LAWS(PVC)-1937-1-138

JAMES EGGAY TAYLOR Vs. UNITED AFRICA CO LTD

Decided On January 26, 1937
JAMES EGGAY TAYLOR Appellant
V/S
UNITED AFRICA CO LTD Respondents

JUDGEMENT

(1.) Consequent upon the preliminary judgment of their Lordships, .it now becomes necessary to decide upon the evidence properly called or put in before the trial Judge whether the respondents are entitled to judgment against the appellant for the sum of ?7,816 or for some smaller sum as damages for breach of contract by the appellant of his agency agreement with the respondents dated 28 February, 1933. By the agreement, the appellant agreed to serve the respondents, a limited company registered in England, as their agent in Cape Coast Castle or elsewhere in the Gold Coast Colony or Ashanti as they might require as from 1 March 1930, until the employment should be terminated by three months' notice in writing. Among the usual clauses in such an agreement the most important for the present purpose are Cls. 2 and 3, which (so far as material) are in the following terms : [See AIR 1937 PC 10]. 2. The agent shall keep proper books of account containing entries of all moneys received and paid and of all goods received or sold or delivered out by him on account of the company .... 3. The agent shall be responsible for all goods and moneys which shall be received at the factory or factories of which he shall be in charge from time to time and in case of any deficiency which may be due directly or indirectly to his act, neglect, or default shall forthwith pay to the company the selling prices of the goods and/or the amount of the moneys constituting the deficiency.

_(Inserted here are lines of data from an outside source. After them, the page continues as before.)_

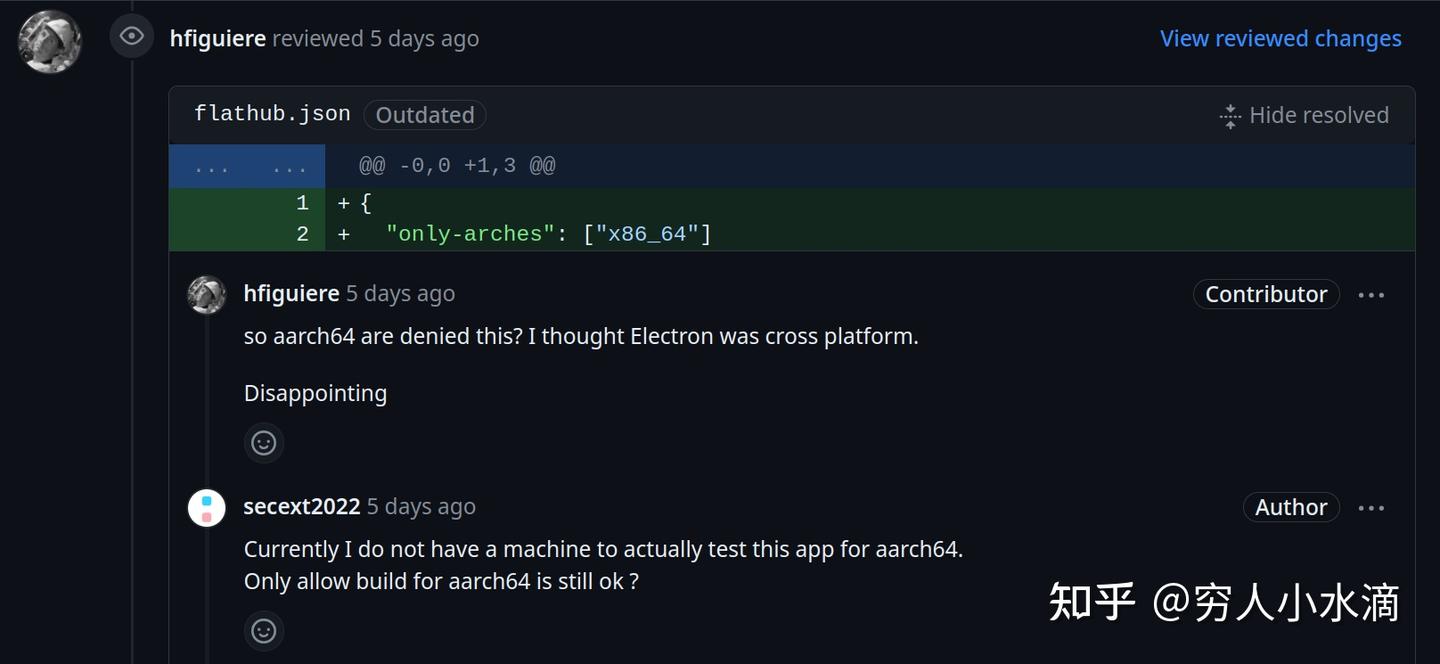Open the smiley reaction picker under secext2022's comment
This screenshot has width=1440, height=664.
[x=263, y=631]
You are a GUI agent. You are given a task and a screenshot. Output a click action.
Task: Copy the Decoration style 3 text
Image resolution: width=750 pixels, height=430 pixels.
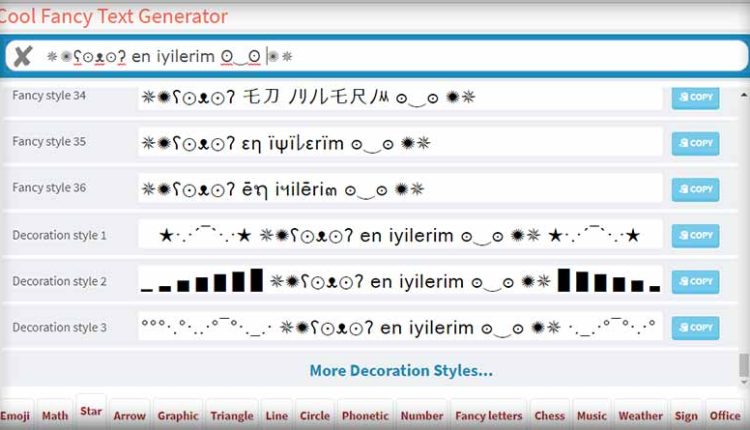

(2.) It may be added that the remuneration of the appellant was to be ?500 per annum and a commission. At all material times it has been admitted by the appellant that as the result of the frauds of Acquah, the former cashier and Carr, the former book-keeper, at the branch under the management of the appellant (commonly called "Swanzys") the respondents had been defrauded of moneys to the amount of ?7,816. The question to be determined may be stated as the question whether this loss can be shown to be due directly or indirectly to the appellant's negligence, meaning by that word his breach of duty under the clauses above set forth. Those duties certainly involved some supervision and checking of the acts of the cashier and book-keeper and some examination of the books and papers which they kept or with which they were concerned. In this connexion it is desirable to point out that the first fraud was committed on 3 November 1930, some eight months after the appellant took over the branch, and that the defalcations went on till 3 March 1932, without apparently arousing any feeling of suspicion in the mind of the appellant. The frauds were eventually discovered, not by the diligence of the appellant, but as the result of the head office in London requiring explanations of discrepancies in the accounts sent by the appellant to London. The fact of these discrepancies, as will be explained later, ought certainly to have been observed by the appellant and when he was urgently and repeatedly required to explain them, he discovered the frauds without difficulty by an examination of the books and the procuring of an inter-branch statement from the office of the African and Eastern Trade Corporation, a company which was in effect controlled by the respondents : (see the appellant's letter of 21st March, 1932 to the respondents).

(3.) Their Lordships in the first place will state some of their general conclusions in relation to the charge of negligence, prefacing them with the remark that they have seen no reason for doubting the evidence given by Alexander Frederick Bray as to the ordinary duties of the agent in charge of a station like Swanzys in the Cape Coast. Mr. Bray was an independent witness who was at the material time the general manager of the respondents in that part of Africa and he was a person of large experience. The first point relates to the trial balances sent to London. The appellant admitted in cross-examination at the trial that he signed every month these trial balances and certified them in the following words: I have checked the balances on the trial balances as they appear in the ledger and have found them in accord. I have also checked and found correct the additions of the trial balances.